Below are the entries. Transcribe exactly the lines from the one with "Cookie Policy. (1040, 1546)" through the one with "Residential (192, 376)", ends included, and leave out all others.
━━━━━━━━
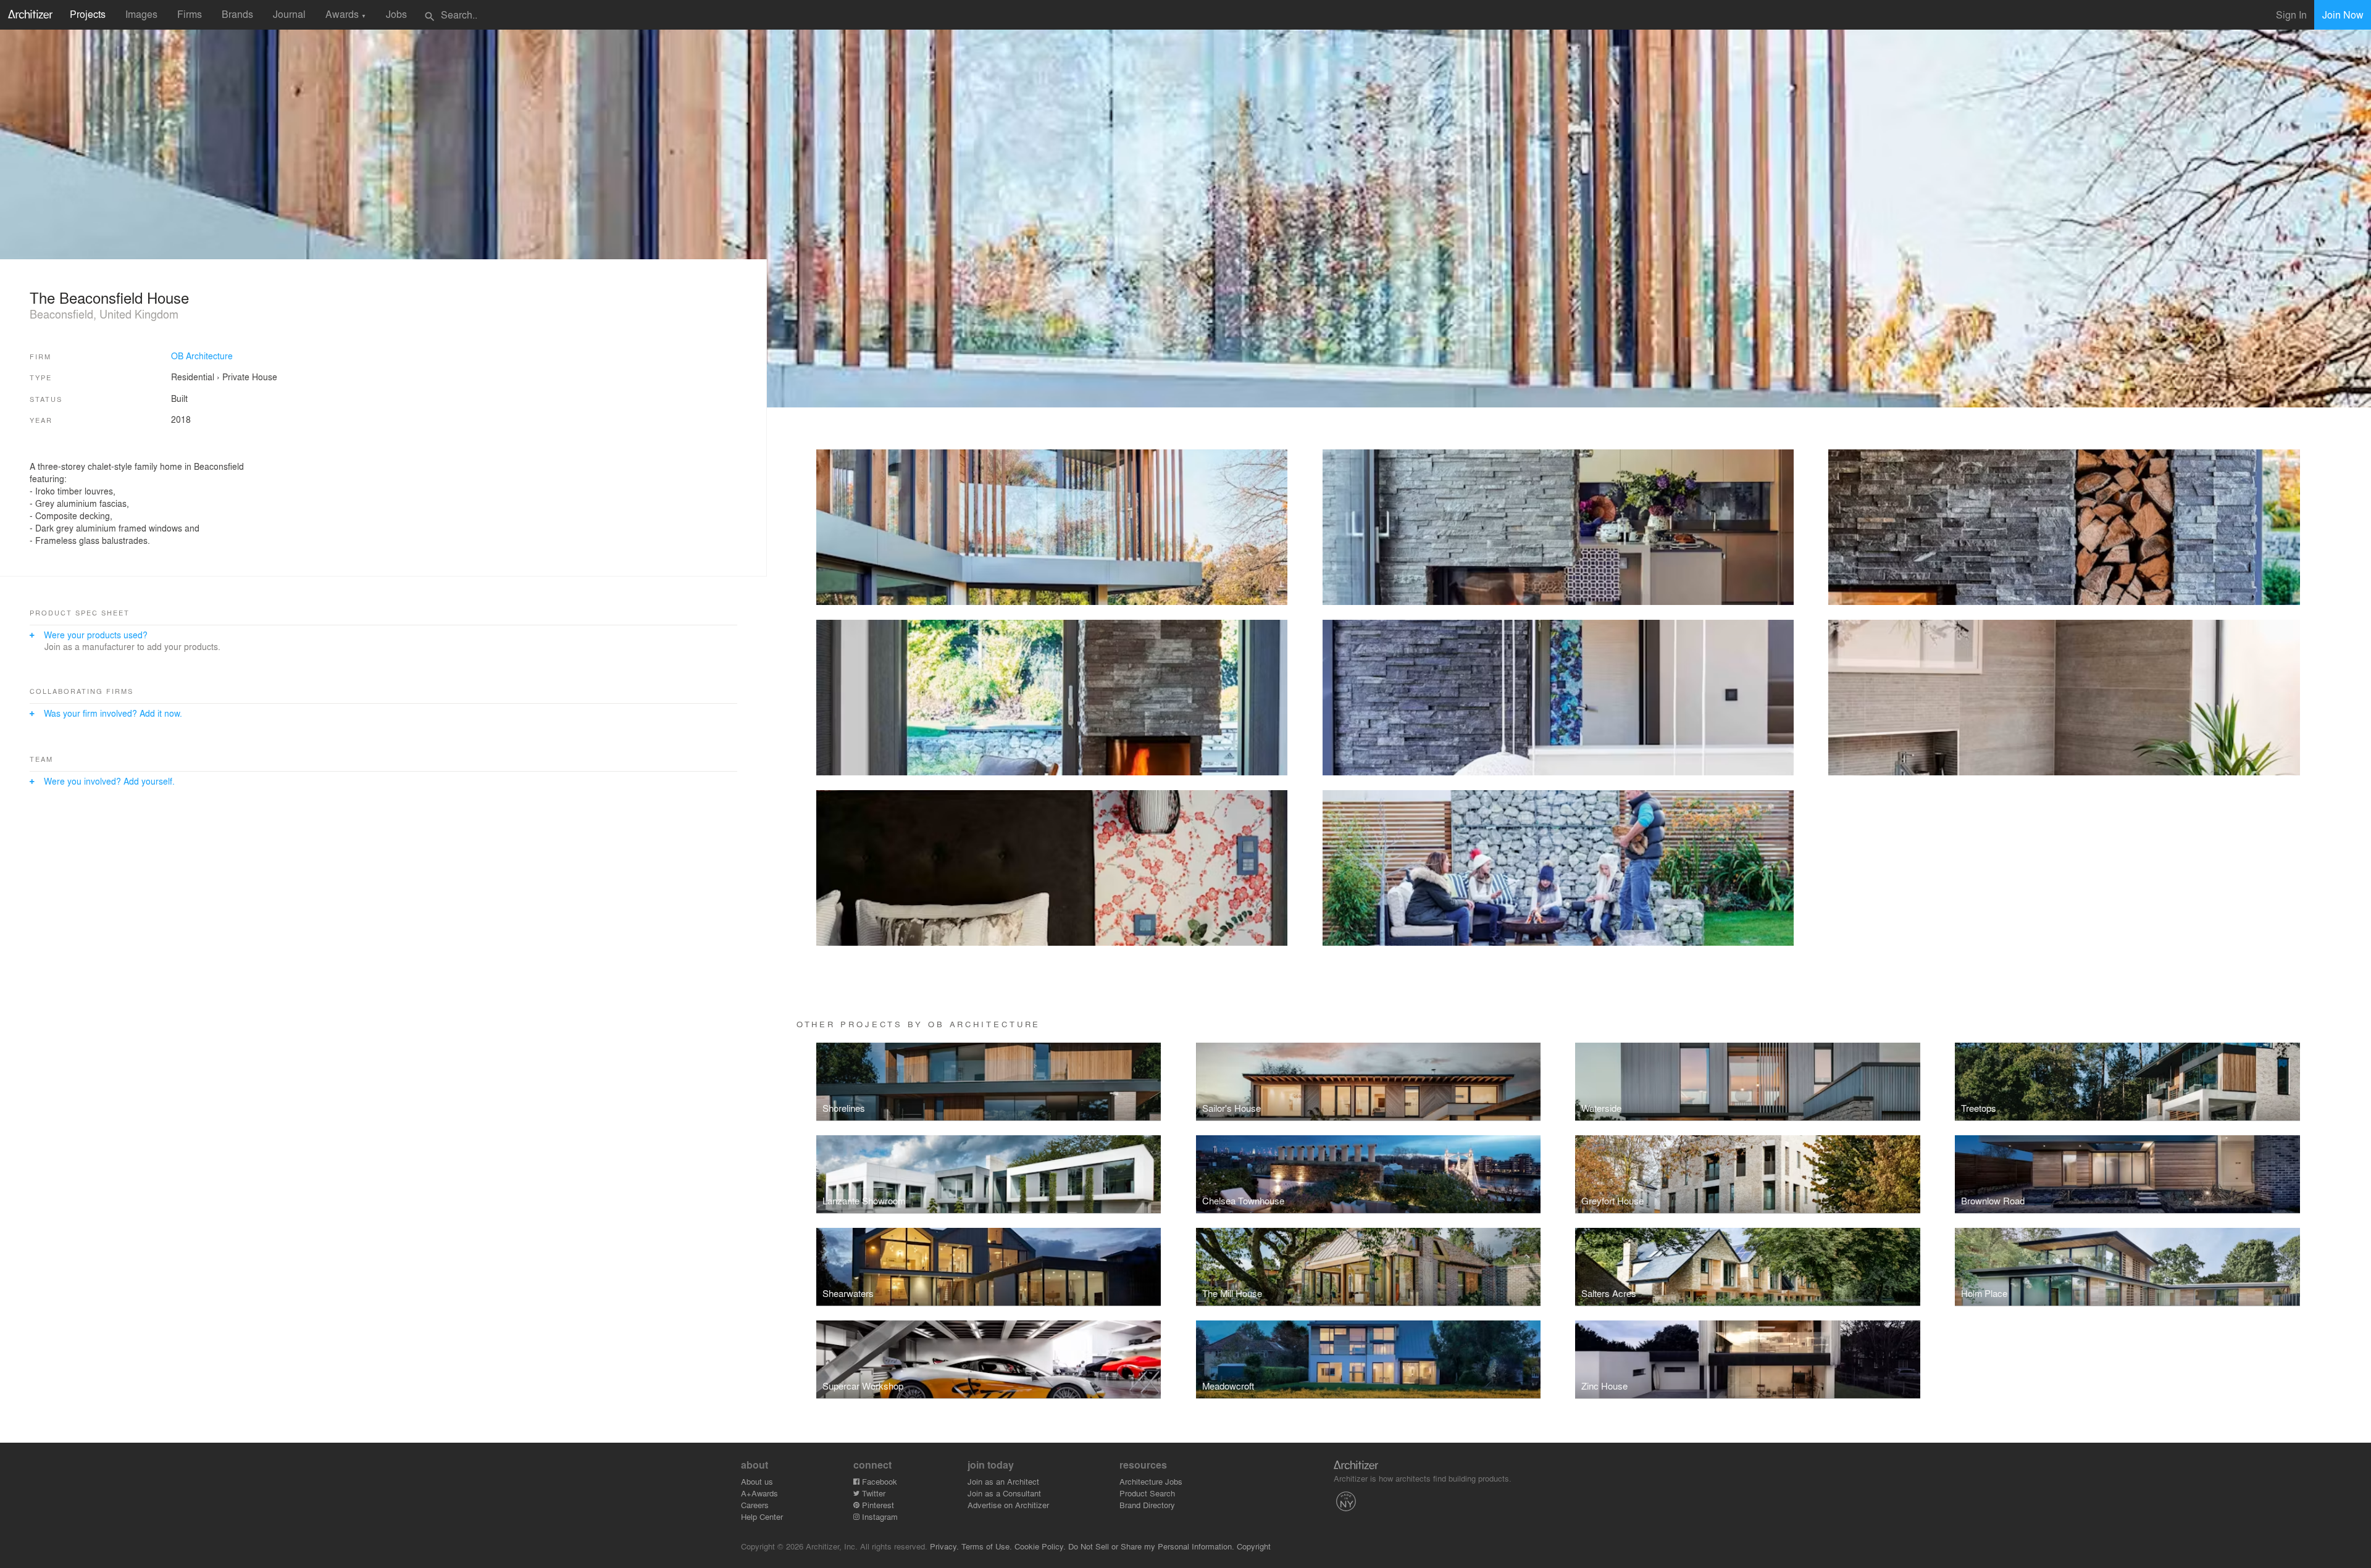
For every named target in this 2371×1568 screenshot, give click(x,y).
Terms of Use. (986, 1546)
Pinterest (876, 1505)
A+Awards (759, 1493)
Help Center (762, 1516)
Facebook (878, 1481)
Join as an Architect (1003, 1481)
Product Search (1147, 1493)
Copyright (1254, 1546)
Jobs (396, 14)
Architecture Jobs (1150, 1481)
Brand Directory (1147, 1505)
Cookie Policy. (1040, 1546)
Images (141, 14)
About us (757, 1481)
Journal (289, 14)
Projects (88, 14)
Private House (249, 376)
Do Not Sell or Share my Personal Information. (1151, 1546)
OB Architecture (202, 355)
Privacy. (944, 1546)
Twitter (872, 1493)
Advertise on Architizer (1008, 1505)
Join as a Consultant (1004, 1493)
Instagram (878, 1516)
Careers (755, 1505)
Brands (237, 14)
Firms (189, 14)
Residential (192, 376)
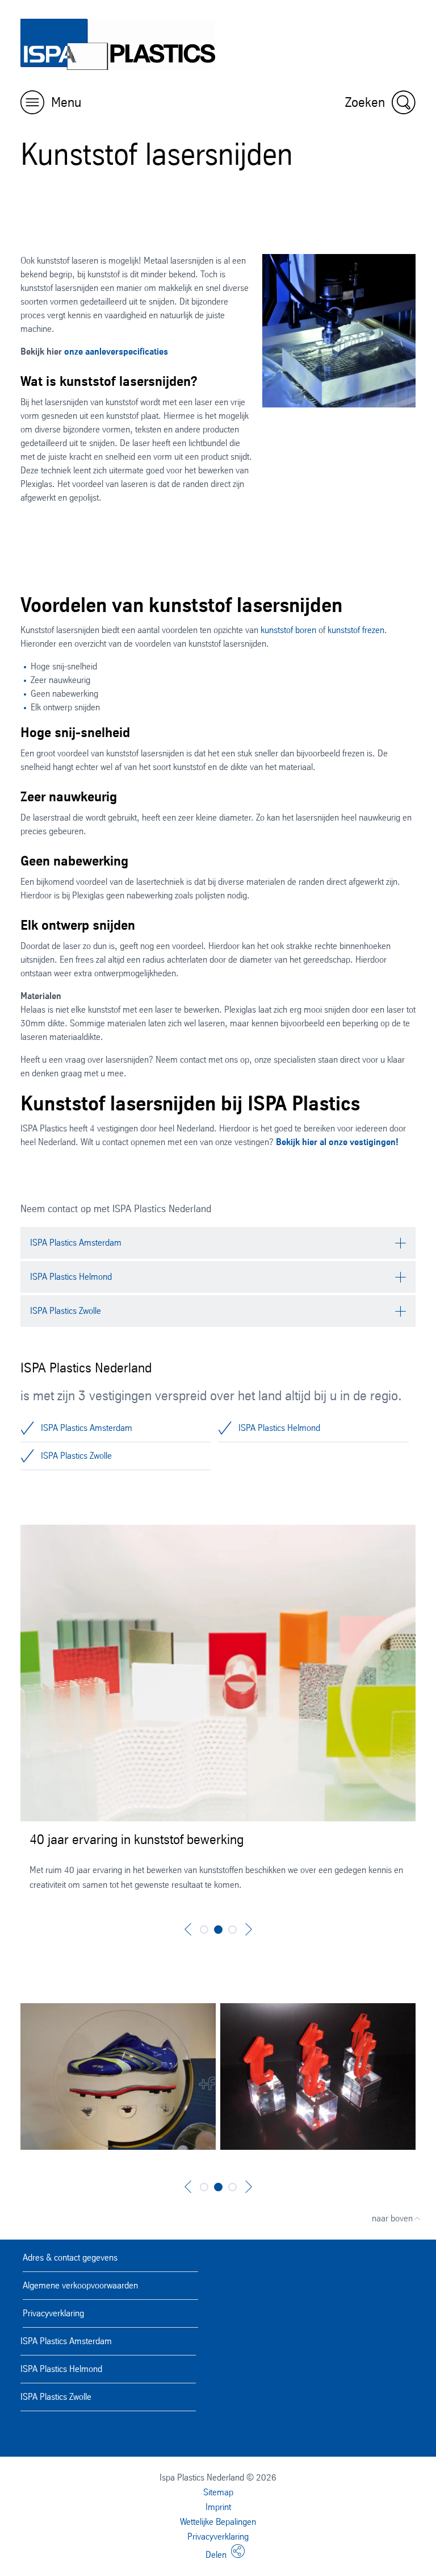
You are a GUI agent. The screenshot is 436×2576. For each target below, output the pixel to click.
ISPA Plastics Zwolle (76, 1455)
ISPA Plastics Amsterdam (86, 1427)
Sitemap (218, 2492)
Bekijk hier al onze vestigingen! (337, 1142)
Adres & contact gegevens (70, 2257)
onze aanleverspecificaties (116, 351)
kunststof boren (288, 630)
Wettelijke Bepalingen (218, 2521)
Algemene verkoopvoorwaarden (80, 2285)
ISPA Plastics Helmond (279, 1427)
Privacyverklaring (53, 2313)
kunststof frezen (356, 630)
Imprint (218, 2507)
━━━━━━━━
**Exercise response**
Cookie Policy. (1040, 1546)
Images (141, 14)
About us (757, 1481)
Journal (289, 14)
Projects (88, 14)
Private House (249, 376)
Do Not Sell or Share my Personal Information. (1151, 1546)
OB Architecture (202, 355)
Privacy. (944, 1546)
Twitter (872, 1493)
Advertise on Architizer (1008, 1505)
Join as a Consultant (1004, 1493)
Instagram (878, 1516)
Careers (755, 1505)
Brands (237, 14)
Firms (189, 14)
Residential (192, 376)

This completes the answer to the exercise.